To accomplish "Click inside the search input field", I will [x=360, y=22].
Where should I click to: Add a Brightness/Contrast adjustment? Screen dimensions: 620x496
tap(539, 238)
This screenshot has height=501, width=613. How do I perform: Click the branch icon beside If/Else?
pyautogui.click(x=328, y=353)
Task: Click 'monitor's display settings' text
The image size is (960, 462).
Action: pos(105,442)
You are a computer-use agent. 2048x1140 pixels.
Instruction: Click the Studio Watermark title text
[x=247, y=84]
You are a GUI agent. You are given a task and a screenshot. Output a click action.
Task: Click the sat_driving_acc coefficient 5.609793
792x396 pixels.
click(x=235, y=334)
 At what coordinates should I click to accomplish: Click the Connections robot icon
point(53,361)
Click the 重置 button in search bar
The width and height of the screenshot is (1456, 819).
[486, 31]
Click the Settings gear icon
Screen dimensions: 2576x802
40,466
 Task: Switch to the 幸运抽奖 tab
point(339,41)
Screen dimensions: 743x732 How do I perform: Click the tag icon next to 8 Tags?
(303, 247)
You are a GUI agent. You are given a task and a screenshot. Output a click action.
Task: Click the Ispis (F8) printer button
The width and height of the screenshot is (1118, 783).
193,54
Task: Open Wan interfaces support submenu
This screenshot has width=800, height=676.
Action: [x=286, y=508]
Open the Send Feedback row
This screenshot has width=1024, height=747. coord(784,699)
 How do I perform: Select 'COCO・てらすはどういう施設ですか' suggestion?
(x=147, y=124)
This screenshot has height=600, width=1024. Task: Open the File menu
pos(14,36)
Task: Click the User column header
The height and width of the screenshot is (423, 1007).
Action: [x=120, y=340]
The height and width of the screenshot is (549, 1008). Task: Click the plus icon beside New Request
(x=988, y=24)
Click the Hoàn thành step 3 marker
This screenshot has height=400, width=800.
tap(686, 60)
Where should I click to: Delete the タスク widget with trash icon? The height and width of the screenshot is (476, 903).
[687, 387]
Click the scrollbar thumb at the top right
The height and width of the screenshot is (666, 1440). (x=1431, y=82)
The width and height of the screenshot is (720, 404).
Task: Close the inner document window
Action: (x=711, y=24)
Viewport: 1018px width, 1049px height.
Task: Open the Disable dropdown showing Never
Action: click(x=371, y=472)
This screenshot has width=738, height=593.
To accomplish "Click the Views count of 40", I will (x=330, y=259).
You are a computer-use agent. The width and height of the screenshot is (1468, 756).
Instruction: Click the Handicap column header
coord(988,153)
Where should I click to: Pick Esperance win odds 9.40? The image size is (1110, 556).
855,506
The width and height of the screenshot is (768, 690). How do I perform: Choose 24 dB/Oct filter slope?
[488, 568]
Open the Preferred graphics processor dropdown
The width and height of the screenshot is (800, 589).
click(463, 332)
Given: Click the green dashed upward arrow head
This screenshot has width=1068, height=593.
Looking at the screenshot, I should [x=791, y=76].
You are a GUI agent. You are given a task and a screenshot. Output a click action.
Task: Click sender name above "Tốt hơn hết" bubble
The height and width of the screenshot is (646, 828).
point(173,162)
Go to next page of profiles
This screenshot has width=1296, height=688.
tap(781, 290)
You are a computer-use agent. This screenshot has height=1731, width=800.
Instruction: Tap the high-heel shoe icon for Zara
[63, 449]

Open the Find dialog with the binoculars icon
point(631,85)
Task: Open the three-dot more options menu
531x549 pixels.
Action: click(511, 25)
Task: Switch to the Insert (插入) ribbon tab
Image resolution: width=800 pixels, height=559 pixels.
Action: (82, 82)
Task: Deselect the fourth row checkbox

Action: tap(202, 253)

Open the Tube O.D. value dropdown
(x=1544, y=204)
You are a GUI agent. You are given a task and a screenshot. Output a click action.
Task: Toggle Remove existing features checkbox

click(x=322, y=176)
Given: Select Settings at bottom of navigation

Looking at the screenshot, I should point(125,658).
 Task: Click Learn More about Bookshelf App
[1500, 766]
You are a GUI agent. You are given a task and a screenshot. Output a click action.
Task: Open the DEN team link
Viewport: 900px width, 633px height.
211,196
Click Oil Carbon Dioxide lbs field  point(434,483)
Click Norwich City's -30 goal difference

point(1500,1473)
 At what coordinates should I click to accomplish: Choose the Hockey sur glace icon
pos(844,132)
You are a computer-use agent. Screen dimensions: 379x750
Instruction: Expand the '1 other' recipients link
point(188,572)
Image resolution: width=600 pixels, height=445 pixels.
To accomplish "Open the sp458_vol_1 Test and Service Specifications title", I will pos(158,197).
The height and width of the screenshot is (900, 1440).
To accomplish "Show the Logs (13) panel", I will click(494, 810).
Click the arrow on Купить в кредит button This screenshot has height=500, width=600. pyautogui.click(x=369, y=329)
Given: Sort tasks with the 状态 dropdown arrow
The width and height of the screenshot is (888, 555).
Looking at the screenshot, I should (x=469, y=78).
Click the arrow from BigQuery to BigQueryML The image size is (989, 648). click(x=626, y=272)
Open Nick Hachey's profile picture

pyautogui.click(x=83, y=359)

━━━━━━━━━━━━━━━━━━━━━━━━━━━━━━

Exercise objective:
Everything in the data above must be reproduced exactly.

Worked solution:
To accomplish "Click inside the search input field", I will [x=360, y=22].
Where should I click to: Add a Brightness/Contrast adjustment? Screen dimensions: 620x496
tap(539, 238)
This screenshot has height=501, width=613. How do I perform: Click the branch icon beside If/Else?
pyautogui.click(x=328, y=353)
Task: Click 'monitor's display settings' text
The image size is (960, 462).
Action: pos(105,442)
You are a computer-use agent. 2048x1140 pixels.
Instruction: Click the Studio Watermark title text
[x=247, y=84]
You are a GUI agent. You are given a task and a screenshot. Output a click action.
Task: Click the sat_driving_acc coefficient 5.609793
792x396 pixels.
click(x=235, y=334)
 At what coordinates should I click to accomplish: Click the Connections robot icon
point(53,361)
Click the 重置 button in search bar
The width and height of the screenshot is (1456, 819).
[486, 31]
Click the Settings gear icon
Screen dimensions: 2576x802
40,466
 Task: Switch to the 幸运抽奖 tab
point(339,41)
Screen dimensions: 743x732 How do I perform: Click the tag icon next to 8 Tags?
(303, 247)
You are a GUI agent. You are given a task and a screenshot. Output a click action.
Task: Click the Ispis (F8) printer button
The width and height of the screenshot is (1118, 783).
193,54
Task: Open Wan interfaces support submenu
This screenshot has width=800, height=676.
Action: [x=286, y=508]
Open the Send Feedback row
This screenshot has width=1024, height=747. coord(784,699)
 How do I perform: Select 'COCO・てらすはどういう施設ですか' suggestion?
(x=147, y=124)
This screenshot has height=600, width=1024. Task: Open the File menu
pos(14,36)
Task: Click the User column header
The height and width of the screenshot is (423, 1007).
Action: [x=120, y=340]
The height and width of the screenshot is (549, 1008). Task: Click the plus icon beside New Request
(x=988, y=24)
Click the Hoàn thành step 3 marker
This screenshot has height=400, width=800.
tap(686, 60)
Where should I click to: Delete the タスク widget with trash icon? The height and width of the screenshot is (476, 903).
[687, 387]
Click the scrollbar thumb at the top right
The height and width of the screenshot is (666, 1440). (x=1431, y=82)
The width and height of the screenshot is (720, 404).
Task: Close the inner document window
Action: (x=711, y=24)
Viewport: 1018px width, 1049px height.
Task: Open the Disable dropdown showing Never
Action: click(x=371, y=472)
This screenshot has width=738, height=593.
To accomplish "Click the Views count of 40", I will (x=330, y=259).
You are a computer-use agent. The width and height of the screenshot is (1468, 756).
Instruction: Click the Handicap column header
coord(988,153)
Where should I click to: Pick Esperance win odds 9.40? The image size is (1110, 556).
855,506
The width and height of the screenshot is (768, 690). How do I perform: Choose 24 dB/Oct filter slope?
[488, 568]
Open the Preferred graphics processor dropdown
The width and height of the screenshot is (800, 589).
click(463, 332)
Given: Click the green dashed upward arrow head
This screenshot has width=1068, height=593.
Looking at the screenshot, I should [x=791, y=76].
You are a GUI agent. You are given a task and a screenshot. Output a click action.
Task: Click sender name above "Tốt hơn hết" bubble
The height and width of the screenshot is (646, 828).
point(173,162)
Go to next page of profiles
This screenshot has width=1296, height=688.
tap(781, 290)
You are a computer-use agent. This screenshot has height=1731, width=800.
Instruction: Tap the high-heel shoe icon for Zara
[63, 449]

Open the Find dialog with the binoculars icon
point(631,85)
Task: Open the three-dot more options menu
531x549 pixels.
Action: click(511, 25)
Task: Switch to the Insert (插入) ribbon tab
Image resolution: width=800 pixels, height=559 pixels.
Action: (82, 82)
Task: Deselect the fourth row checkbox

Action: tap(202, 253)

Open the Tube O.D. value dropdown
(x=1544, y=204)
You are a GUI agent. You are given a task and a screenshot. Output a click action.
Task: Toggle Remove existing features checkbox

click(x=322, y=176)
Given: Select Settings at bottom of navigation

Looking at the screenshot, I should point(125,658).
 Task: Click Learn More about Bookshelf App
[1500, 766]
You are a GUI agent. You are given a task and a screenshot. Output a click action.
Task: Open the DEN team link
Viewport: 900px width, 633px height.
211,196
Click Oil Carbon Dioxide lbs field  point(434,483)
Click Norwich City's -30 goal difference

point(1500,1473)
 At what coordinates should I click to accomplish: Choose the Hockey sur glace icon
pos(844,132)
You are a computer-use agent. Screen dimensions: 379x750
Instruction: Expand the '1 other' recipients link
point(188,572)
Image resolution: width=600 pixels, height=445 pixels.
To accomplish "Open the sp458_vol_1 Test and Service Specifications title", I will pos(158,197).
The height and width of the screenshot is (900, 1440).
To accomplish "Show the Logs (13) panel", I will click(494, 810).
Click the arrow on Купить в кредит button This screenshot has height=500, width=600. pyautogui.click(x=369, y=329)
Given: Sort tasks with the 状态 dropdown arrow
The width and height of the screenshot is (888, 555).
Looking at the screenshot, I should (x=469, y=78).
Click the arrow from BigQuery to BigQueryML The image size is (989, 648). click(x=626, y=272)
Open Nick Hachey's profile picture

pyautogui.click(x=83, y=359)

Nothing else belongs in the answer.